Your assignment: The records are to be copied in their entirety, exactly as given.

Records for this task:

========================================

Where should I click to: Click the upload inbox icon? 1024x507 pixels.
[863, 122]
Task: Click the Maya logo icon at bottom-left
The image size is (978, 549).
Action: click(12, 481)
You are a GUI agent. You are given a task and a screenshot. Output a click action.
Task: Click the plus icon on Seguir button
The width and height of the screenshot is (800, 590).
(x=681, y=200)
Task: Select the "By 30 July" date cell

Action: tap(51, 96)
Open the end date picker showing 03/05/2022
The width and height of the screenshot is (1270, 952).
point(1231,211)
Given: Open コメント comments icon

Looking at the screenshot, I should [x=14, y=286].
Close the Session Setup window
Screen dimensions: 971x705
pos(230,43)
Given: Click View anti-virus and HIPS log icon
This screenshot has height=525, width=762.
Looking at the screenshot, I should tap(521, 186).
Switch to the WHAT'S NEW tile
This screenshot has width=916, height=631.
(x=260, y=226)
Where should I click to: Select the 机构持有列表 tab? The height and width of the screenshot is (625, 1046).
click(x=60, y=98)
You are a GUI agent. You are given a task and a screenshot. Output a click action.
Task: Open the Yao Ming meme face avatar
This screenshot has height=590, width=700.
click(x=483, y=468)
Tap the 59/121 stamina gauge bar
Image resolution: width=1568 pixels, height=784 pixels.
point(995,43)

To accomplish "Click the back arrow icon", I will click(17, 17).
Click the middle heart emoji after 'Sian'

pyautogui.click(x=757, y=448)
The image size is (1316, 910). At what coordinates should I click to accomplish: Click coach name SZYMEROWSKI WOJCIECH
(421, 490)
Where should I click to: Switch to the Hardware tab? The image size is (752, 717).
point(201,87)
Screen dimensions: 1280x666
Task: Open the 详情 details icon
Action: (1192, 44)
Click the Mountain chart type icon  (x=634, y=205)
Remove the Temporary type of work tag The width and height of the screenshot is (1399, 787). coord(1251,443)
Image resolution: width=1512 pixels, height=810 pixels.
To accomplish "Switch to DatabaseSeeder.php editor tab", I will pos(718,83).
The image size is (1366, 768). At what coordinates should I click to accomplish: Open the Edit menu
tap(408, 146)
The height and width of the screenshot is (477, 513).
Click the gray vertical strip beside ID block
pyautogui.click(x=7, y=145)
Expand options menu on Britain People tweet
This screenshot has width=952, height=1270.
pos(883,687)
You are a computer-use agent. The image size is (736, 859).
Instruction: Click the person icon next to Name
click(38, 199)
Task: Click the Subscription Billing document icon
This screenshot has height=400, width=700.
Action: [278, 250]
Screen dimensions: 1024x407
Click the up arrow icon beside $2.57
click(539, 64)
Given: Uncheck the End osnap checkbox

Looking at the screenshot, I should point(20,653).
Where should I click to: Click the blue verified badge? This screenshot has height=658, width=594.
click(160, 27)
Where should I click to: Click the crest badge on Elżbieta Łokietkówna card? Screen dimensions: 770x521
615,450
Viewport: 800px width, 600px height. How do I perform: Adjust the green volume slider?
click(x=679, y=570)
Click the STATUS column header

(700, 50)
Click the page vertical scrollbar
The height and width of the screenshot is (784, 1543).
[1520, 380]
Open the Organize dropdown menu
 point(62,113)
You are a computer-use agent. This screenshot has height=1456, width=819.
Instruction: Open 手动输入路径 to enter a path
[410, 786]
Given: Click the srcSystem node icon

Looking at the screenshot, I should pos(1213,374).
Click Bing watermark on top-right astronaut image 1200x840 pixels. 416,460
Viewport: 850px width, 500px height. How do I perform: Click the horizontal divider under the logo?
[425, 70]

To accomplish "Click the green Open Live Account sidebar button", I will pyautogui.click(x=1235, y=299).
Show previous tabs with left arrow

========================================

Your solution:
Where should I click to: Click the upload inbox icon? 1024x507 pixels.
[863, 122]
Task: Click the Maya logo icon at bottom-left
The image size is (978, 549).
Action: click(12, 481)
You are a GUI agent. You are given a task and a screenshot. Output a click action.
Task: Click the plus icon on Seguir button
The width and height of the screenshot is (800, 590).
(x=681, y=200)
Task: Select the "By 30 July" date cell

Action: tap(51, 96)
Open the end date picker showing 03/05/2022
The width and height of the screenshot is (1270, 952).
point(1231,211)
Given: Open コメント comments icon

Looking at the screenshot, I should [x=14, y=286].
Close the Session Setup window
Screen dimensions: 971x705
pos(230,43)
Given: Click View anti-virus and HIPS log icon
This screenshot has height=525, width=762.
Looking at the screenshot, I should tap(521, 186).
Switch to the WHAT'S NEW tile
This screenshot has width=916, height=631.
(x=260, y=226)
Where should I click to: Select the 机构持有列表 tab? The height and width of the screenshot is (625, 1046).
click(x=60, y=98)
You are a GUI agent. You are given a task and a screenshot. Output a click action.
Task: Open the Yao Ming meme face avatar
This screenshot has height=590, width=700.
click(x=483, y=468)
Tap the 59/121 stamina gauge bar
Image resolution: width=1568 pixels, height=784 pixels.
point(995,43)

To accomplish "Click the back arrow icon", I will click(17, 17).
Click the middle heart emoji after 'Sian'

pyautogui.click(x=757, y=448)
The image size is (1316, 910). At what coordinates should I click to accomplish: Click coach name SZYMEROWSKI WOJCIECH
(421, 490)
Where should I click to: Switch to the Hardware tab? The image size is (752, 717).
point(201,87)
Screen dimensions: 1280x666
Task: Open the 详情 details icon
Action: (1192, 44)
Click the Mountain chart type icon  (x=634, y=205)
Remove the Temporary type of work tag The width and height of the screenshot is (1399, 787). coord(1251,443)
Image resolution: width=1512 pixels, height=810 pixels.
To accomplish "Switch to DatabaseSeeder.php editor tab", I will pos(718,83).
The image size is (1366, 768). At what coordinates should I click to accomplish: Open the Edit menu
tap(408, 146)
The height and width of the screenshot is (477, 513).
Click the gray vertical strip beside ID block
pyautogui.click(x=7, y=145)
Expand options menu on Britain People tweet
This screenshot has width=952, height=1270.
pos(883,687)
You are a computer-use agent. The image size is (736, 859).
Instruction: Click the person icon next to Name
click(38, 199)
Task: Click the Subscription Billing document icon
This screenshot has height=400, width=700.
Action: [278, 250]
Screen dimensions: 1024x407
Click the up arrow icon beside $2.57
click(539, 64)
Given: Uncheck the End osnap checkbox

Looking at the screenshot, I should point(20,653).
Where should I click to: Click the blue verified badge? This screenshot has height=658, width=594.
click(160, 27)
Where should I click to: Click the crest badge on Elżbieta Łokietkówna card? Screen dimensions: 770x521
615,450
Viewport: 800px width, 600px height. How do I perform: Adjust the green volume slider?
click(x=679, y=570)
Click the STATUS column header

(700, 50)
Click the page vertical scrollbar
The height and width of the screenshot is (784, 1543).
[1520, 380]
Open the Organize dropdown menu
 point(62,113)
You are a computer-use agent. This screenshot has height=1456, width=819.
Instruction: Open 手动输入路径 to enter a path
[410, 786]
Given: Click the srcSystem node icon

Looking at the screenshot, I should pos(1213,374).
Click Bing watermark on top-right astronaut image 1200x840 pixels. 416,460
Viewport: 850px width, 500px height. How do I perform: Click the horizontal divider under the logo?
[425, 70]

To accomplish "Click the green Open Live Account sidebar button", I will pyautogui.click(x=1235, y=299).
Show previous tabs with left arrow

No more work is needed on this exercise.